I set my novel on my doorstep.

It’s been an exciting few weeks. The Kindle version of my novel has been released on Amazon and I’ve been getting reviews. After years spent writing in isolation, getting feedback, good or bad, is a wonderful thing. I can’t tell you how heart warming it is to hear someone talking about characters that have only ever lived in a room in my head.

A few of the reviews have talked about my depiction of Chorlton, the south Manchester suburb where most of the novel is set and where I live. A review in the Manchester Evening News even had the title Annette’s sideways view of Chorlton. Anyway this got me thinking about the role that Chorlton plays in the story and a sense of place in novels in general.

picture of chorlton
The Relative Harmony of Julie O Hagan is set in Chorlton between 2007 and 2008. Moneyed bohemian types have moved in and gentrified the once ordinary suburb. They wear Birkenstocks, eat hummus and shop locally for eco friendly cleaning products. This contrasts with the world of the main characters, Julie and Billy, a working class couple. He is an Irish immigrant, she was brought up on the local estate and they bought their terraced house before the house prices rocketed. She wears pink velour track suits, they let their kids eat Haribos, they drink boxes of Blossom Hill wine, and nether possesses a bike. Julie and Billy observe the changes around them with scepticism, fascination and envy. The contrast of the two worlds makes for moments of humour but also conflict. This conflict leads them to act and do things they might not have done had they lived elsewhere. In this way the setting has a direct influence on their motivation and narrative.

Some places I have visited in fiction have stayed with me more than others. One is the fictional town of Maycomb in Harper Lee’s To Kill a Mockingbird. Set in the years of the Great Depression, the town’s oppressive poverty, insularity and racially segregated community is wonderfully drawn. When Tom Robinson goes on trial in the courthouse it seems there could never be any verdict other than guilty in such a setting.

Another is the post- apocalyptic world of Cormac MaCarthy’s The Road. Everything is abandoned and covered in grey ash and colour only appears when the boy and his father have flashbacks of their former life.

“Dark of the invisible moon. The nights now only slightly less black. By day the banished sun circles the earth like a grieving mother with a lamp.”

McCarthy’s setting is often seen as as a commentary on a post 9/11 world where mass terrorism, genocide and weapons of mass destruction are real possibilities.
the road
Some might say that without setting there is no story. Samuel Beckett would disagree. I remember spending hours as a student struggling through a couple of his novels that have no setting, fictional or real. Molloy, for example, is made up entirely of the two interior monologues of two characters set in an indeterminate place.

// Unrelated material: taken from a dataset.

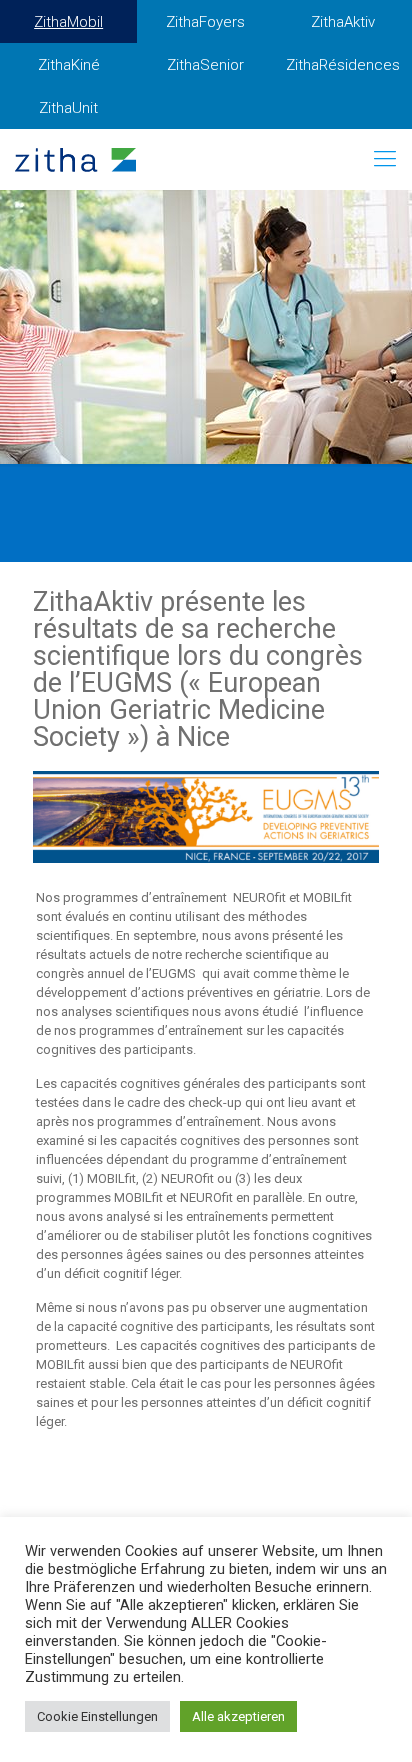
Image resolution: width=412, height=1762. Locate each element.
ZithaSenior (205, 65)
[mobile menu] (385, 159)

One of the Amazon reviews of my book said, “A knowledge of Manchester is not needed to enjoy the book and relate to the characters as there is a Chorlton in all parts of the country.”  I was delighted with this. It suggests that the reader sees Julie and Billy’s predicament is a general one, that there are people all over the country being  pushed out of or struggling to live in neighbourhoods where they were brought up because of house prices. And this is something I wanted to get across in the story.
My second novel is also based in Chorlton. I sometimes wonder if I’ve just been lazy and I should have packed up and moved on somewhere else. I admit to taking a swipe at the place but it’s an affectionate swipe.  I love Chorlton and I wouldn’t live anywhere else. Besides, it has endless scope for satire. I just hope I don’t end up having to wear a blonde wig and large sunglasses whenever I go out.